▶ _What to produce_: Print every line of the data exactly as shown.

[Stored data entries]

= = = = = = =

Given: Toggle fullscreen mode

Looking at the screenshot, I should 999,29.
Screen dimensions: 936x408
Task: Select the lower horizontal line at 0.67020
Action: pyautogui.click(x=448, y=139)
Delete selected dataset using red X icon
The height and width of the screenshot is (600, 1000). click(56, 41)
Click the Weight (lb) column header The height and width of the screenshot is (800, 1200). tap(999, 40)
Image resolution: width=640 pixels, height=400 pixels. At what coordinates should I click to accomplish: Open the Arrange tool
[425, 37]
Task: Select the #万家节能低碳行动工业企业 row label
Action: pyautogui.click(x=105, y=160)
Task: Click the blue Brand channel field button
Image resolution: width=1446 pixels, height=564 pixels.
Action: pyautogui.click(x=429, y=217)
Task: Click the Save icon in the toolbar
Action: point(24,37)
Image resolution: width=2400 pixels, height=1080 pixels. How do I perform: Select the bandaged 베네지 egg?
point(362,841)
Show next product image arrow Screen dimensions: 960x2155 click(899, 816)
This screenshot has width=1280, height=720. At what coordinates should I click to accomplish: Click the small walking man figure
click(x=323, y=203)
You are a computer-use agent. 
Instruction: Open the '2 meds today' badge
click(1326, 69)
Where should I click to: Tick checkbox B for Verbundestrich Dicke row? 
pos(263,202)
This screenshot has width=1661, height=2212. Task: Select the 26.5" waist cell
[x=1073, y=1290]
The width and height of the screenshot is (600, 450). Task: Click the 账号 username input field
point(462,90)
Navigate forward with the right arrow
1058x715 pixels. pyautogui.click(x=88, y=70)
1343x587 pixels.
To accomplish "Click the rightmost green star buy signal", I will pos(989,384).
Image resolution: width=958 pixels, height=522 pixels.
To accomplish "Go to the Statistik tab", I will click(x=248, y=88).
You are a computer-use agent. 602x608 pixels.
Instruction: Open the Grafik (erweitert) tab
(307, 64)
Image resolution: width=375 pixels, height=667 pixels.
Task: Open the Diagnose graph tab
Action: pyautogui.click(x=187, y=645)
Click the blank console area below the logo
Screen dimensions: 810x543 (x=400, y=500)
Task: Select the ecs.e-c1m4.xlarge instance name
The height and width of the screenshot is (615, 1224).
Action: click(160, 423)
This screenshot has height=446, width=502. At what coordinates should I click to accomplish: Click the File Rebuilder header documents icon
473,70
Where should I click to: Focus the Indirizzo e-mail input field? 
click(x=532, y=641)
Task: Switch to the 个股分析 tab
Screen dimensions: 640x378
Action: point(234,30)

= = = = = = =

▶ _Written response_:
Given: Toggle fullscreen mode

Looking at the screenshot, I should 999,29.
Screen dimensions: 936x408
Task: Select the lower horizontal line at 0.67020
Action: pyautogui.click(x=448, y=139)
Delete selected dataset using red X icon
The height and width of the screenshot is (600, 1000). click(56, 41)
Click the Weight (lb) column header The height and width of the screenshot is (800, 1200). tap(999, 40)
Image resolution: width=640 pixels, height=400 pixels. At what coordinates should I click to accomplish: Open the Arrange tool
[425, 37]
Task: Select the #万家节能低碳行动工业企业 row label
Action: pyautogui.click(x=105, y=160)
Task: Click the blue Brand channel field button
Image resolution: width=1446 pixels, height=564 pixels.
Action: pyautogui.click(x=429, y=217)
Task: Click the Save icon in the toolbar
Action: point(24,37)
Image resolution: width=2400 pixels, height=1080 pixels. How do I perform: Select the bandaged 베네지 egg?
point(362,841)
Show next product image arrow Screen dimensions: 960x2155 click(899, 816)
This screenshot has width=1280, height=720. At what coordinates should I click to accomplish: Click the small walking man figure
click(x=323, y=203)
You are a computer-use agent. 
Instruction: Open the '2 meds today' badge
click(1326, 69)
Where should I click to: Tick checkbox B for Verbundestrich Dicke row? 
pos(263,202)
This screenshot has width=1661, height=2212. Task: Select the 26.5" waist cell
[x=1073, y=1290]
The width and height of the screenshot is (600, 450). Task: Click the 账号 username input field
point(462,90)
Navigate forward with the right arrow
1058x715 pixels. pyautogui.click(x=88, y=70)
1343x587 pixels.
To accomplish "Click the rightmost green star buy signal", I will pos(989,384).
Image resolution: width=958 pixels, height=522 pixels.
To accomplish "Go to the Statistik tab", I will click(x=248, y=88).
You are a computer-use agent. 602x608 pixels.
Instruction: Open the Grafik (erweitert) tab
(307, 64)
Image resolution: width=375 pixels, height=667 pixels.
Task: Open the Diagnose graph tab
Action: pyautogui.click(x=187, y=645)
Click the blank console area below the logo
Screen dimensions: 810x543 (x=400, y=500)
Task: Select the ecs.e-c1m4.xlarge instance name
The height and width of the screenshot is (615, 1224).
Action: click(160, 423)
This screenshot has height=446, width=502. At what coordinates should I click to accomplish: Click the File Rebuilder header documents icon
473,70
Where should I click to: Focus the Indirizzo e-mail input field? 
click(x=532, y=641)
Task: Switch to the 个股分析 tab
Screen dimensions: 640x378
Action: point(234,30)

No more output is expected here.